What are the problems with this proposal? Let’s look directly at the bill text to get to the bottom of that.

To amend title 18, United States Code, to prohibit the sale or other disposition of any firearm or ammunition to any person who has been convicted of a violent misdemeanor, and for other purposes.

[…]

To amend title 18, United States Code, to prohibit the sale or other disposition of any firearm or ammunition to any person who has been convicted of a violent misdemeanor, and for other purposes.

Be it enacted by the Senate and House of Representatives of the United States of America in Congress assembled,

SECTION 1. SHORT TITLE.

This Act may be referred to as the “End Gun Violence Act of 2021”.

SEC. 3. DEFINITION OF VIOLENT MISDEMEANOR.

Section 921 of title 18, United States Code, is amended by adding at the end the following:

“(36) (A) The term ‘violent misdemeanor’ means an offense that—

“(i) is a misdemeanor under Federal, State, tribal, or local law; and

“(ii) has as an element—

“(I) the use, attempted use, or threatened use of—

“(aa) physical force; or

“(bb) a deadly weapon;

“(II) the intent to cause physical injury; or

“(III) knowingly causing physical injury.

Shall we get the “shall not be infringed” argument out of the way now? Yes, it’s an infringement.

Going forward, if we had this infringement in place as law, one of the things we need to pay attention to is their definition of what a “violent misdemeanor” is. Imagine an argument that boils over and someone  “threatened [the] use of physical force”. While an arrest for something like that may seem like a fairy tale to many, it’s not. What if the arrest involved someone saying “I’m gonna kick your @$$ if you don’t get outta my face!” Turns out the person has bad luck and ends up convicted. Bam! Five years barred from firearm ownership. The point here with brining this up is for you to use your imagination. Don’t think the anti-freedom caucus is not using their imaginations. They are. Thinking of all the ways to foul someone up through overzealous policing and prosecution.

Just because Neguse can point to a situation and say “See, see. If my bill were law, that woulda never happened” does not mean it’s actually true. Because it’s not. If anything, recent events prove in a very in-your-face, tragic, but divinely timed way that people that want to cause mayhem will without issue and without firearms. Need we weigh in on the Waukesha Christmas Parade domestic terror attack that occurred using a moving vehicle?
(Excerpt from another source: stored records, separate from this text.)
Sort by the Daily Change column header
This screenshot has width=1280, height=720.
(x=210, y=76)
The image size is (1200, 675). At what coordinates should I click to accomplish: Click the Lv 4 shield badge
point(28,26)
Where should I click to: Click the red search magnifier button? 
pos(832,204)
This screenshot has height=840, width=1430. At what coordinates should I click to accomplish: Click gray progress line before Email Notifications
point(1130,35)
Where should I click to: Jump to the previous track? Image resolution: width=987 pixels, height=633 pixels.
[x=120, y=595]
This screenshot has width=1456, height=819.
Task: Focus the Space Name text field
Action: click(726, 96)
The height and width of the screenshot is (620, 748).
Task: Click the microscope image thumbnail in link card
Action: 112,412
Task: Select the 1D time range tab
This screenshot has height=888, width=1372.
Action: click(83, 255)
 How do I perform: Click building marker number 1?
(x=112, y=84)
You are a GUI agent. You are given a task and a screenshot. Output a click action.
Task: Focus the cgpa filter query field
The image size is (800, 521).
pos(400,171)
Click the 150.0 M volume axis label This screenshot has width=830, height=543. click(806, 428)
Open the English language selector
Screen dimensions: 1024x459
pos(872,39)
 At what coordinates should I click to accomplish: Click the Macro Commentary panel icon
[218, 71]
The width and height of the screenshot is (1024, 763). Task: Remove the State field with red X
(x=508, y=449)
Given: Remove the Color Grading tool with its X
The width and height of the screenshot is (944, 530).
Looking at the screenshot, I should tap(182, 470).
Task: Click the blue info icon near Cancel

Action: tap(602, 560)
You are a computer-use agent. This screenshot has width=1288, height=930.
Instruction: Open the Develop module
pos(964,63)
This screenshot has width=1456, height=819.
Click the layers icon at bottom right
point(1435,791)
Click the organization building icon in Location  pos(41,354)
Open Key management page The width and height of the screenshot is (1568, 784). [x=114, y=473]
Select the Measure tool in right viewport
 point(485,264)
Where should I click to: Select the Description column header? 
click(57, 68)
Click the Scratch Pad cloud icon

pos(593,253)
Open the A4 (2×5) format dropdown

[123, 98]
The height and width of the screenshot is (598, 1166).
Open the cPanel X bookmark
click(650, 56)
We have enough laws on the books as it is. As cliché as it sounds, why don’t we start enforcing the ones we have and consider tossing out the ones that are ineffectual. As far as “gun control” laws that are ineffectual, to put that into perspective, that’d be most of them. While we waste our time away debating which infringements, if any, are acceptable on the Second Amendment, we also need to remain aware of these seemingly innocent proposals which are ripe for prosecutorial abuse. We’ll keep our eyes on this one for you.